The $2.1-billion acquisition of Imperial Energy by ONGC Videsh (OVL) more than two years ago is fast turning out to be a liability for the company. At a time when crude oil prices are soaring, OVL is neither able to make enough money to justify the acquisition nor is it able to find takers for the company.
OVL had bid for Imperial, which has assets in Russia, in July 2008 when crude oil was averaging $122 a barrel and the deal was closed in December that year. The company estimated that it could make the promised money (10 per cent internal rate of return) from the asset if crude oil moved beyond $83 a barrel. Investments were made to push up the production from as low as 8,000 barrels per day at the time of the deal, to 32,000 bpd by 2011-12. The peak production is estimated to be 80,000 bpd.
Two years down the line, crude oil prices have not only moved up but compared to 2008 they have stayed over $100 a barrel for a longer duration.
However, except for a marginal improvement in production from 16,000 bpd in mid-2010 to 19,000 bpd, which is simply “not enough” to reach anywhere near the originally projected returns, Imperial's troubles continue.
Difficult asset
“It's a very difficult asset,” says a company official, adding that there is little hope of scaling up the output to 32,000 bpd in the foreseeable future. “Leave aside the technical problems, even the weather window is not on our side,” the official said.

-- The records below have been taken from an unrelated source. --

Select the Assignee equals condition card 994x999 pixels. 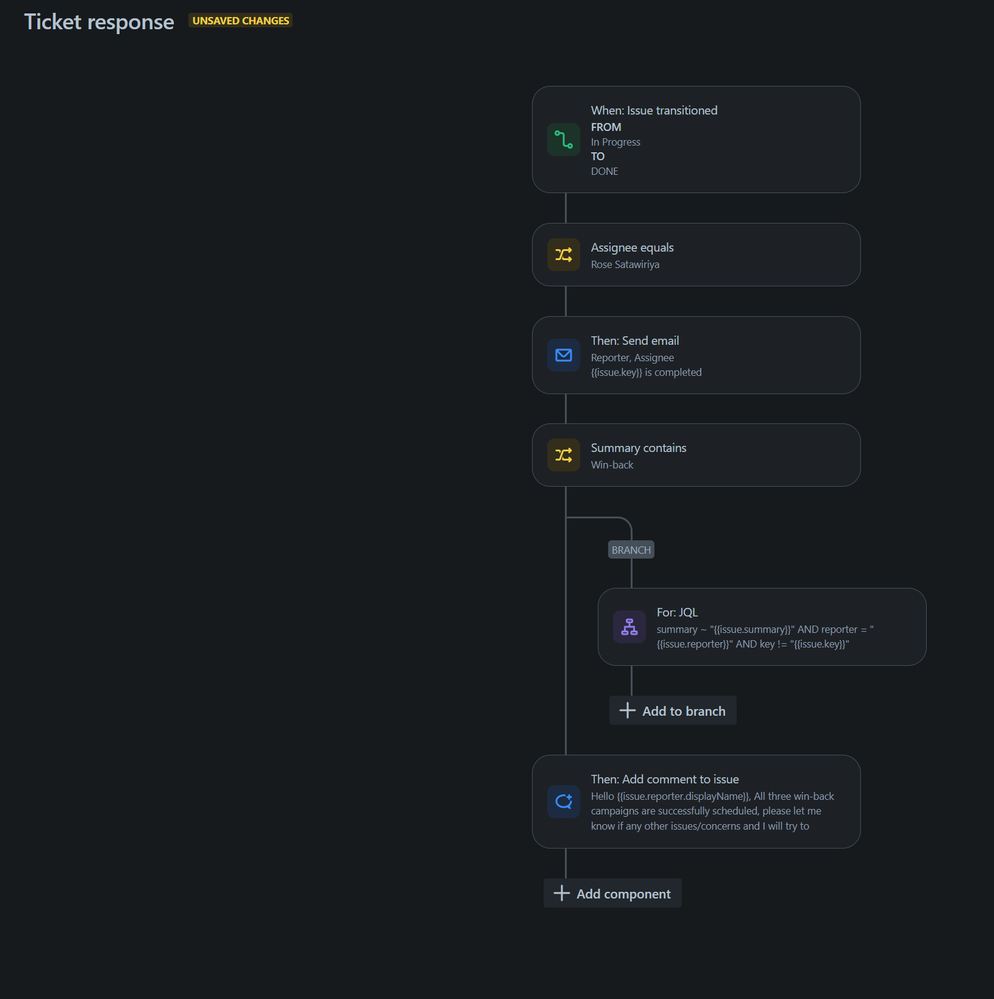coord(696,254)
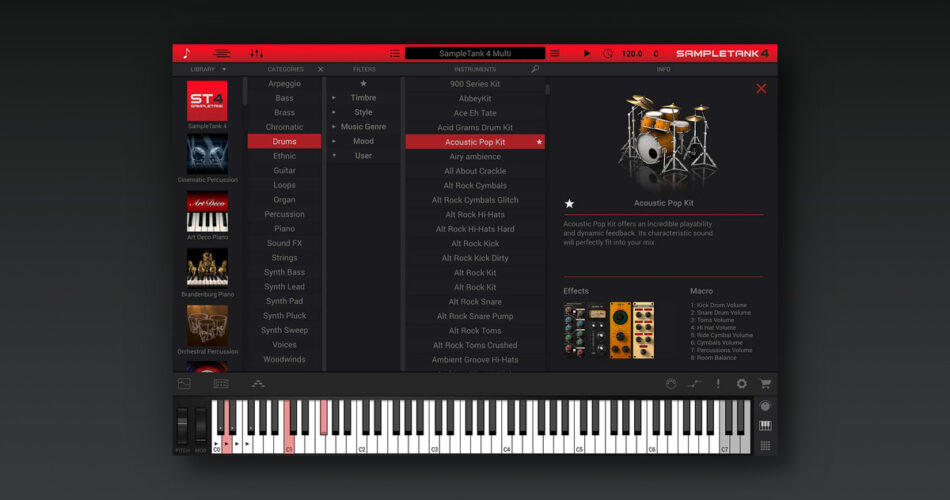Click the metronome clock icon
This screenshot has height=500, width=950.
608,53
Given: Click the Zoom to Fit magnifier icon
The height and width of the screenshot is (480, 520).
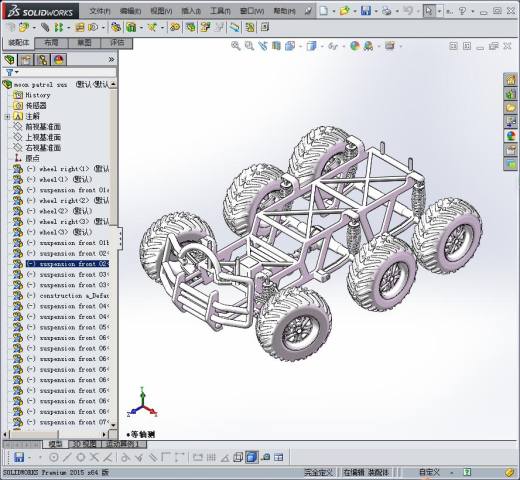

Recently, the Comptroller and Auditor-General (CAG) passed adverse remarks on the deal underlining the differences between the promises and reality of this acquisition. According to CAG, the reserves of Imperial were inflated and reduced by OVL post-acquisition.
Russian tax
According to ONGC sources, apart from the technical issues, the steep Russian tax structure, which practically “retains most of the revenues generated for crude prices above $30,” should also be blamed for the low returns. New Delhi reportedly initiated discussions with the Russians nearly a year ago to solve the “tax puzzle” but without much headway, so far.
Exit from the asset also appears to be difficult as there are not many takers for the same. “Who will buy it?” said an ONGC official when asked why the company should not call it quits from Imperial.
“We are trying to reduce the losses by roping in a Russian upstream company as partner,” he suggests.
The search has been on for nearly a year now. And, no one in the company is ready to put a deadline for such a deal.